Le principe de la complexité croissante et de la généralité décroissante de nos conceptions (Comte dit des phénomènes, mais il est évident qu’il ne peut s’agir ici que de nos représentations des choses, dans le sens le plus strict du mot) est érigé par Comte en loi suprême de toute hiérarchie naturelle (qui est ici purement logique). Par conséquent, il l’applique à la série des sciences, à la distribution intérieure de chaque partie de la philosophie inorganique, à la coordination taxinomique de la série animale, enfin à la statique des sociétés et à l’ordre des évolutions sociales élémentaires.

C’est cet ordre seul qui nous importe ici. Les éléments variés et incohérents, en apparence, de toute civilisation doivent, selon Comte, être rangés suivant une série linéaire, comprenant depuis les moindres opérations matérielles jusqu’aux plus sublimes spéculations esthétiques, scientifiques ou philosophiques.
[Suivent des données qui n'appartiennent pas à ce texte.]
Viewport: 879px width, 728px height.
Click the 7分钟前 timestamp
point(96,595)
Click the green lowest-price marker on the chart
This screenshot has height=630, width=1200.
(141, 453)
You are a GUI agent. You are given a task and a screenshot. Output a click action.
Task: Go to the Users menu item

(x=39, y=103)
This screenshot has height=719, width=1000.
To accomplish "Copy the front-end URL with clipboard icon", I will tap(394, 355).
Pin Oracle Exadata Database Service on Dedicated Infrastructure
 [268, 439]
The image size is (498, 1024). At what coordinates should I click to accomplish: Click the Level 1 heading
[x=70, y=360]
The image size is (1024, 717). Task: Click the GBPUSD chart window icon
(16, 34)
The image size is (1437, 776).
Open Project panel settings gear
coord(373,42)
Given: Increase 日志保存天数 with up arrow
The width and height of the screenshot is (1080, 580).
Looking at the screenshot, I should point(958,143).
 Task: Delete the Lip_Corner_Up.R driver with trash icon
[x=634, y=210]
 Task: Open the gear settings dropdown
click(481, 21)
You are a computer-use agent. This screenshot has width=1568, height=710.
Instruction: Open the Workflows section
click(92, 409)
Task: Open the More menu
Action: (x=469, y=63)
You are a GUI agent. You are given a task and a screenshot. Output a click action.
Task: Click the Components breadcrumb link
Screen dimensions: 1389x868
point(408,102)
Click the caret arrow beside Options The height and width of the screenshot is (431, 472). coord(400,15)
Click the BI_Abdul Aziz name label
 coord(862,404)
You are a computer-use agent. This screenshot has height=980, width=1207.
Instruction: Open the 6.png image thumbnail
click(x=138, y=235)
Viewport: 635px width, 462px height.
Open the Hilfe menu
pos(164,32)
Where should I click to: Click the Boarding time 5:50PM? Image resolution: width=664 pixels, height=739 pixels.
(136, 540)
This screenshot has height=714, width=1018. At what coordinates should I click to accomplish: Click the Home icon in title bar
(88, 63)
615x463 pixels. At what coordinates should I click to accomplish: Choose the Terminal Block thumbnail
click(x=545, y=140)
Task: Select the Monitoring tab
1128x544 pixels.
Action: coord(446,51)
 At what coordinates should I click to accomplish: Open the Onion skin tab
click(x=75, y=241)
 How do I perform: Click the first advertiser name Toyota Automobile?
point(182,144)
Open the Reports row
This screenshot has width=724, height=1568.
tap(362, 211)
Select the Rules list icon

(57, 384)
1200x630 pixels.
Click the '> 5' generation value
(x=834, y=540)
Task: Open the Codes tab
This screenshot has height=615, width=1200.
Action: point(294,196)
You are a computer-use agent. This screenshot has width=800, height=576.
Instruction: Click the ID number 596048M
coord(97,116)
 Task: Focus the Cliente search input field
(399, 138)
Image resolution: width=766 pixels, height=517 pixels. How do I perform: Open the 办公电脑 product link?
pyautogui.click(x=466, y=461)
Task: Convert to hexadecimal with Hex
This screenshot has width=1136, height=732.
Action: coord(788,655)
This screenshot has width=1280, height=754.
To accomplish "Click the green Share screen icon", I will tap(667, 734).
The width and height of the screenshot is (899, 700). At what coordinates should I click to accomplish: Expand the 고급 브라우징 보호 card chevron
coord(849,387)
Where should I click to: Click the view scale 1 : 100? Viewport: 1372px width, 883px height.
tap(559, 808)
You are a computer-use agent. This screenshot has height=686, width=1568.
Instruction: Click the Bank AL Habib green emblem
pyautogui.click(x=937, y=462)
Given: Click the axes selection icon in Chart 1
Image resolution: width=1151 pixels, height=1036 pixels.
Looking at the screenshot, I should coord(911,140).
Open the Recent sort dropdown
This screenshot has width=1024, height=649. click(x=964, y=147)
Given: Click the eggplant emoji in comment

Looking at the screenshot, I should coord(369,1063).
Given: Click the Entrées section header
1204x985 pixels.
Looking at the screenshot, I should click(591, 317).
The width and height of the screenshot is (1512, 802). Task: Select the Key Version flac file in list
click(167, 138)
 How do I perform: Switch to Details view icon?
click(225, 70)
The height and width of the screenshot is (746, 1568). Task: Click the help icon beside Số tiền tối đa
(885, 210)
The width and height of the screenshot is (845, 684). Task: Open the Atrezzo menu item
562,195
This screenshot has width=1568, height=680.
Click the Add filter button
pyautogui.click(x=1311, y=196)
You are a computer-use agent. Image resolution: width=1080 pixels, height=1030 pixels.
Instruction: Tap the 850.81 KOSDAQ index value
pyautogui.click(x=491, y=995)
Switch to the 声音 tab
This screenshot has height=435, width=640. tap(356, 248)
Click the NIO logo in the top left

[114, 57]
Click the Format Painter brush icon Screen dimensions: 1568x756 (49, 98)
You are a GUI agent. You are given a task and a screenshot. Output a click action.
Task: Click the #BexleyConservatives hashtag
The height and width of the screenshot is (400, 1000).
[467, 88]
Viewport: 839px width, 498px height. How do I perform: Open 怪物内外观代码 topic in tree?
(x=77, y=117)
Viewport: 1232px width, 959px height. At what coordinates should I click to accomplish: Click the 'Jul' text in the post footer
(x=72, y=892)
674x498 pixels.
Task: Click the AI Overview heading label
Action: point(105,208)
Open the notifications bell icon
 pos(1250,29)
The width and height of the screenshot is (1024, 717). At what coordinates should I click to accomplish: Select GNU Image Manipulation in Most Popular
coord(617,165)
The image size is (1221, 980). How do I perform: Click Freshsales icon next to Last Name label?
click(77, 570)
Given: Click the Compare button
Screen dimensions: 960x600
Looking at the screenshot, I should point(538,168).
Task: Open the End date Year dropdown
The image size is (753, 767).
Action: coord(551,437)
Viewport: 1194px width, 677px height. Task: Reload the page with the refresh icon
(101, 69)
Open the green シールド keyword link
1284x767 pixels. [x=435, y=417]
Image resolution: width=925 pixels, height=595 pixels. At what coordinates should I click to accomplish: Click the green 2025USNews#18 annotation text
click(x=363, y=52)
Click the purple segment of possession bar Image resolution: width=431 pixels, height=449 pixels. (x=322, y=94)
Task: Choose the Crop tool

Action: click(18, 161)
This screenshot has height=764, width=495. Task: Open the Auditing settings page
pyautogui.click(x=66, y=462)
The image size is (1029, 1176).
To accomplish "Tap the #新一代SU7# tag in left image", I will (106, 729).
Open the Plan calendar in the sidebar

Sa série offre donc, comme la nôtre, quatre termes : industrie, art, science et philosophie ; et ces termes, sauf les deux derniers qui sont intervertis, s’enchaînent dans le même ordre. Mais ici intervient le double principe de la complexité croissante et de la généralité décroissante qui, pour Comte, est la grande loi non seulement de toute hiérarchie ou classification, mais encore de toute évolution et, par conséquent, de toute causalité.

Par suite, la série de Comte se dédouble elle-même : dans le sens ascendant, de l’industrie à la philosophie, il y a accroissement continu de généralité et d’abstraction dans le point de vue correspondant à chaque genre de travail intellectuel ; et dans le sens descendant, de la philosophie à l’industrie, il y a décroissance de généralité et accroissement constant de complexité dans les travaux intellectuels correspondants aux termes successifs de la série.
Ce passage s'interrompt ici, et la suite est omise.